Given problem a
Output the entire text on the money market fund working group and the Lazard Capital gifts case word for word.

Text extract
Week In Review

ICI Forms Money Fund Working Group

The Investment Company Institute is forming a money market mutual fund working group, to be chaired by Vanguard Chairman John Brennan. Senior executives from BlackRock, Federated Investors and JPMorgan will also serve on the panel. Brennan has already been heading an informal group of industry executives working with the Federal Reserve, U.S. Treasury and the Securities and Exchange Commission. The SEC indicated in September it will be reviewing Rule 2a-7, which pertains to money market funds.

Money market mutual funds experienced a record $200 billion run in the two weeks following the second fund ever to break the buck when, on Sept. 16, the net asset value of Reserve Funds' Primary Fund fell to 97 cents. Primary held $785 million in commercial paper in Lehman Brothers that became worthless when the firm suddenly filed for bankruptcy.

According to the ICI, money market funds finance 40% of commercial paper and 20% apiece of marketable Treasury bills and municipal securities. "Events in September and October underscore the vital role that the [mutual fund money] market plays in the nation's economy as a source of financing for U.S. businesses, financial institutions, consumers and municipalities," Brennan said.

Lazard Capital to Pay $2.8M for Gifts to Fidelity

In response to the Securities and Exchange Commission's charges that it spent more than $600,000 on improper gifts and entertainment for Fidelity Investments traders, Lazard Capital Markets is paying $2.8 million.

Given problem b
Return, unchanged, the lines of the data listing from the line containing "This screenshot has height=414, width=500." through the line containing "will tap(393, 7).", both included, and nothing else.

(Data listing)
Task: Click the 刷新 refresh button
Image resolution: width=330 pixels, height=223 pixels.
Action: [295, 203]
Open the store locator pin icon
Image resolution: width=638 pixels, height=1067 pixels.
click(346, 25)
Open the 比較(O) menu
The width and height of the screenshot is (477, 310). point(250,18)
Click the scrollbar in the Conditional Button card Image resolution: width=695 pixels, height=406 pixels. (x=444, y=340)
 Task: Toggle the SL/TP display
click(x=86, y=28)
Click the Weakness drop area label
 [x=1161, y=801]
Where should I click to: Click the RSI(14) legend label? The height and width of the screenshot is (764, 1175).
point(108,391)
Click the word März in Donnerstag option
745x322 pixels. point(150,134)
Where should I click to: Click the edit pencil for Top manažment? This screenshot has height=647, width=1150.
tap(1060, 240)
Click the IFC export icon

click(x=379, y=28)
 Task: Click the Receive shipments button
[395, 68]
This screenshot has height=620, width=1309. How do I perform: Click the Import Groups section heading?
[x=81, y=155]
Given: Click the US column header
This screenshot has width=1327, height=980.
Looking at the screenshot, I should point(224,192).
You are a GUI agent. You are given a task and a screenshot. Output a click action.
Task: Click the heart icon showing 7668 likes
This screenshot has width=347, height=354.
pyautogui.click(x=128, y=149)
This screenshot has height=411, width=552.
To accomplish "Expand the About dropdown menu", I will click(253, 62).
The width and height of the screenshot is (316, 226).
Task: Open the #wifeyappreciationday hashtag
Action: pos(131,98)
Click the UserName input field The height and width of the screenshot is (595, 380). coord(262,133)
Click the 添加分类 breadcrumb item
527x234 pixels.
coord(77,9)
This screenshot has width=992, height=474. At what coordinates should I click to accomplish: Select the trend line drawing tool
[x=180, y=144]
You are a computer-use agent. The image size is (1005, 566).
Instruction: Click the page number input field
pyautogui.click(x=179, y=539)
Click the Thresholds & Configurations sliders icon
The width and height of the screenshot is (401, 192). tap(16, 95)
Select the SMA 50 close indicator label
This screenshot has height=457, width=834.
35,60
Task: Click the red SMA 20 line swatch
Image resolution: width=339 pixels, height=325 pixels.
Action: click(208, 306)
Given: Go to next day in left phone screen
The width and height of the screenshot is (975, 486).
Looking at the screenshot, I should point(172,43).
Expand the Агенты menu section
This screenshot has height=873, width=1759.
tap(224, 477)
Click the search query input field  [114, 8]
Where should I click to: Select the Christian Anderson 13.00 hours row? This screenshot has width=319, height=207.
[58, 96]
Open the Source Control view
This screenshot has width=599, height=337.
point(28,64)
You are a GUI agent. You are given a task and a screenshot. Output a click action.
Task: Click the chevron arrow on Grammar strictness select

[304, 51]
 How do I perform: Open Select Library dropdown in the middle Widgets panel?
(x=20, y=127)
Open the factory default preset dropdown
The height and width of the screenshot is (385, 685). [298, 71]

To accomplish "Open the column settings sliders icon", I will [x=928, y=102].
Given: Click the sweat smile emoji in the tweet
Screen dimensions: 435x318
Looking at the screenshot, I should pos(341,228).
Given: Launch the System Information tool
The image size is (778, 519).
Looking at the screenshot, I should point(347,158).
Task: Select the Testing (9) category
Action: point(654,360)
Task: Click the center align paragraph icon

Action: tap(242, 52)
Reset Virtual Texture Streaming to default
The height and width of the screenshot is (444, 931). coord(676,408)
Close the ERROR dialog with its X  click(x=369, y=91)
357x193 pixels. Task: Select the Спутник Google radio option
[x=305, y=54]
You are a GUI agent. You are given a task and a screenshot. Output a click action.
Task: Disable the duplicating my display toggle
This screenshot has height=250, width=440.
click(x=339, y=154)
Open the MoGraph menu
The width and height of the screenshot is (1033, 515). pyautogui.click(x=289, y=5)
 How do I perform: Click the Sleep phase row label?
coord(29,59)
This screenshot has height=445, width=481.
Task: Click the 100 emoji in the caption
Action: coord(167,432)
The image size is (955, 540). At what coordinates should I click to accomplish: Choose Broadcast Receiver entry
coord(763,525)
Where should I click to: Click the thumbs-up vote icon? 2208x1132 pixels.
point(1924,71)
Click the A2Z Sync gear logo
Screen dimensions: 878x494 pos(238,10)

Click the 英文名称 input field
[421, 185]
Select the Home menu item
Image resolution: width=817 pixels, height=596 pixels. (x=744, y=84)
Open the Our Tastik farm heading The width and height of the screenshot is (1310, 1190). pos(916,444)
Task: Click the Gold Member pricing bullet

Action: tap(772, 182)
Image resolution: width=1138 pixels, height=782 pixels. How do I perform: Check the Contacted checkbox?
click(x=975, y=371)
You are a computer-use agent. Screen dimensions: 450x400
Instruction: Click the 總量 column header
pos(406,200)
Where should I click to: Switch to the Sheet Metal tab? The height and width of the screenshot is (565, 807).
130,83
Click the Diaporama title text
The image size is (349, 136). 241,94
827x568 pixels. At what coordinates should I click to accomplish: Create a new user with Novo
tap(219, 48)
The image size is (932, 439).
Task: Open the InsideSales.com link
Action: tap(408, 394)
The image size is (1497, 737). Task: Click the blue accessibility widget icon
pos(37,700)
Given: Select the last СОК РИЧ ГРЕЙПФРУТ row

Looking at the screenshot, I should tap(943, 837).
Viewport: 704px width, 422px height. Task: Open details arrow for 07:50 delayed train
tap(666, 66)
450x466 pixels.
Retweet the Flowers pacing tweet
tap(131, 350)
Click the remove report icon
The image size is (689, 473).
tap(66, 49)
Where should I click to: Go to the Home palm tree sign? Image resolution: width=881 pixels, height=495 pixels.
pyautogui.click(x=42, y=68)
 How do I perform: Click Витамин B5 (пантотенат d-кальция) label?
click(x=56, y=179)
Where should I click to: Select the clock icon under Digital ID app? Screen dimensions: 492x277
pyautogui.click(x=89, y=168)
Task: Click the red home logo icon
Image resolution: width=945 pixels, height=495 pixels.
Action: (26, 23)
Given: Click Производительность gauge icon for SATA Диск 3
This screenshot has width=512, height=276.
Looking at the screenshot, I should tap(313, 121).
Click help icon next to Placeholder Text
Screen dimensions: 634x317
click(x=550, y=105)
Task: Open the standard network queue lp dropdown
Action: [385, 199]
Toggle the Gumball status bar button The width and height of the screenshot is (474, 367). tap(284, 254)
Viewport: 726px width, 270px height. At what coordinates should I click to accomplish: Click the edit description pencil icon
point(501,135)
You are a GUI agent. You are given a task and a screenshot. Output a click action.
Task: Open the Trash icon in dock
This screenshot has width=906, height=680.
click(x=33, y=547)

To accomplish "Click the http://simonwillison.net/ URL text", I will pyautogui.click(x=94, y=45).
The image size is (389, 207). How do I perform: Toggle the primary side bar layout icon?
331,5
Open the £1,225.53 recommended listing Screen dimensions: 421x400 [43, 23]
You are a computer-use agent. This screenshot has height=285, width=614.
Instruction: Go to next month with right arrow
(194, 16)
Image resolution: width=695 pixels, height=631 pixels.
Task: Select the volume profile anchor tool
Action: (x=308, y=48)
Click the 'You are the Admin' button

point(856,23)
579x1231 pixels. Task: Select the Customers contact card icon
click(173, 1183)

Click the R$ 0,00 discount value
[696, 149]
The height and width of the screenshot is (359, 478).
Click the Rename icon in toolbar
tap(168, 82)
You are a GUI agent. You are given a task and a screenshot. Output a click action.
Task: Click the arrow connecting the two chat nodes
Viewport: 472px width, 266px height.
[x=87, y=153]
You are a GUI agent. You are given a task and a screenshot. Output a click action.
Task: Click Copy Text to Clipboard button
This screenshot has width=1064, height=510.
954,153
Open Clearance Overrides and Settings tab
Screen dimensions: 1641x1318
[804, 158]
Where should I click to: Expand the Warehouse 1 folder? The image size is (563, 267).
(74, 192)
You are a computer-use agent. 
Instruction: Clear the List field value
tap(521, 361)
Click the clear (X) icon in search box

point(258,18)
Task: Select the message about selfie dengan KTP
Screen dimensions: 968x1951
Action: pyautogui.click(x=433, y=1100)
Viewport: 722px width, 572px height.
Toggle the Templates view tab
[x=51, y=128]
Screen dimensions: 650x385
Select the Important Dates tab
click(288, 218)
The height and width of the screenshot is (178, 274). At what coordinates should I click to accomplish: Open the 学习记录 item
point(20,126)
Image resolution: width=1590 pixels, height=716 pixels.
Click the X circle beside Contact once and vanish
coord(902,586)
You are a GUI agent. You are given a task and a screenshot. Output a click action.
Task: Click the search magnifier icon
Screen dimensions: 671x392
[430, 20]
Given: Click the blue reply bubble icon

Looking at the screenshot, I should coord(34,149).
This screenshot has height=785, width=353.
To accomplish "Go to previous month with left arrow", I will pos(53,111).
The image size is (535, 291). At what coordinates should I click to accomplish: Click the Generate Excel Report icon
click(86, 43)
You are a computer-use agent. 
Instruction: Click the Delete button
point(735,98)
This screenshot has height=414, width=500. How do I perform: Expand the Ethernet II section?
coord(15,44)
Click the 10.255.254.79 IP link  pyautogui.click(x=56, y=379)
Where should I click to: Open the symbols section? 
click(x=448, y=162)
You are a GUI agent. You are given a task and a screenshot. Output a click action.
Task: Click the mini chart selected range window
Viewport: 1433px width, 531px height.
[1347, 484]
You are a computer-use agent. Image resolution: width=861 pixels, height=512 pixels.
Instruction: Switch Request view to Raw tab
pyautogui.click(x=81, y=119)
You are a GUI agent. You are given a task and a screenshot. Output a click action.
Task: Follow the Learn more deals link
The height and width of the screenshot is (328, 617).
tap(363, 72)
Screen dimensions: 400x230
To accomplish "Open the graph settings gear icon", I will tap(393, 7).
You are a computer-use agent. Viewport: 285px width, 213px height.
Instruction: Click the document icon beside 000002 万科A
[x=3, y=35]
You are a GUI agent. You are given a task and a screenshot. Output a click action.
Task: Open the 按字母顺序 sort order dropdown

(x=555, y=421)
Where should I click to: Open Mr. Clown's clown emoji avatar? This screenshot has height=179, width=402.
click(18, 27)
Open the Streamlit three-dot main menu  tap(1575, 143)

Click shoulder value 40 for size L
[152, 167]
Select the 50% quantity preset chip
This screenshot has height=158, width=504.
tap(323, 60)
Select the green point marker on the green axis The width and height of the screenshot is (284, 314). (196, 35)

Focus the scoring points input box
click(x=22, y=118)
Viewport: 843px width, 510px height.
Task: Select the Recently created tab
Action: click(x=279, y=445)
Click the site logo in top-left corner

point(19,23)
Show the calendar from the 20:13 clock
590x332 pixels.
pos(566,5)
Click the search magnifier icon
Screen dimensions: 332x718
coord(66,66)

Written solution a
Week In Review

ICI Forms Money Fund Working Group

The Investment Company Institute is forming a money market mutual fund working group, to be chaired by Vanguard Chairman John Brennan. Senior executives from BlackRock, Federated Investors and JPMorgan will also serve on the panel. Brennan has already been heading an informal group of industry executives working with the Federal Reserve, U.S. Treasury and the Securities and Exchange Commission. The SEC indicated in September it will be reviewing Rule 2a-7, which pertains to money market funds.

Money market mutual funds experienced a record $200 billion run in the two weeks following the second fund ever to break the buck when, on Sept. 16, the net asset value of Reserve Funds' Primary Fund fell to 97 cents. Primary held $785 million in commercial paper in Lehman Brothers that became worthless when the firm suddenly filed for bankruptcy.

According to the ICI, money market funds finance 40% of commercial paper and 20% apiece of marketable Treasury bills and municipal securities. "Events in September and October underscore the vital role that the [mutual fund money] market plays in the nation's economy as a source of financing for U.S. businesses, financial institutions, consumers and municipalities," Brennan said.

Lazard Capital to Pay $2.8M for Gifts to Fidelity

In response to the Securities and Exchange Commission's charges that it spent more than $600,000 on improper gifts and entertainment for Fidelity Investments traders, Lazard Capital Markets is paying $2.8 million.

Written solution b
This screenshot has height=414, width=500. How do I perform: Expand the Ethernet II section?
coord(15,44)
Click the 10.255.254.79 IP link  pyautogui.click(x=56, y=379)
Where should I click to: Open the symbols section? 
click(x=448, y=162)
You are a GUI agent. You are given a task and a screenshot. Output a click action.
Task: Click the mini chart selected range window
Viewport: 1433px width, 531px height.
[1347, 484]
You are a computer-use agent. Image resolution: width=861 pixels, height=512 pixels.
Instruction: Switch Request view to Raw tab
pyautogui.click(x=81, y=119)
You are a GUI agent. You are given a task and a screenshot. Output a click action.
Task: Follow the Learn more deals link
The height and width of the screenshot is (328, 617).
tap(363, 72)
Screen dimensions: 400x230
To accomplish "Open the graph settings gear icon", I will tap(393, 7).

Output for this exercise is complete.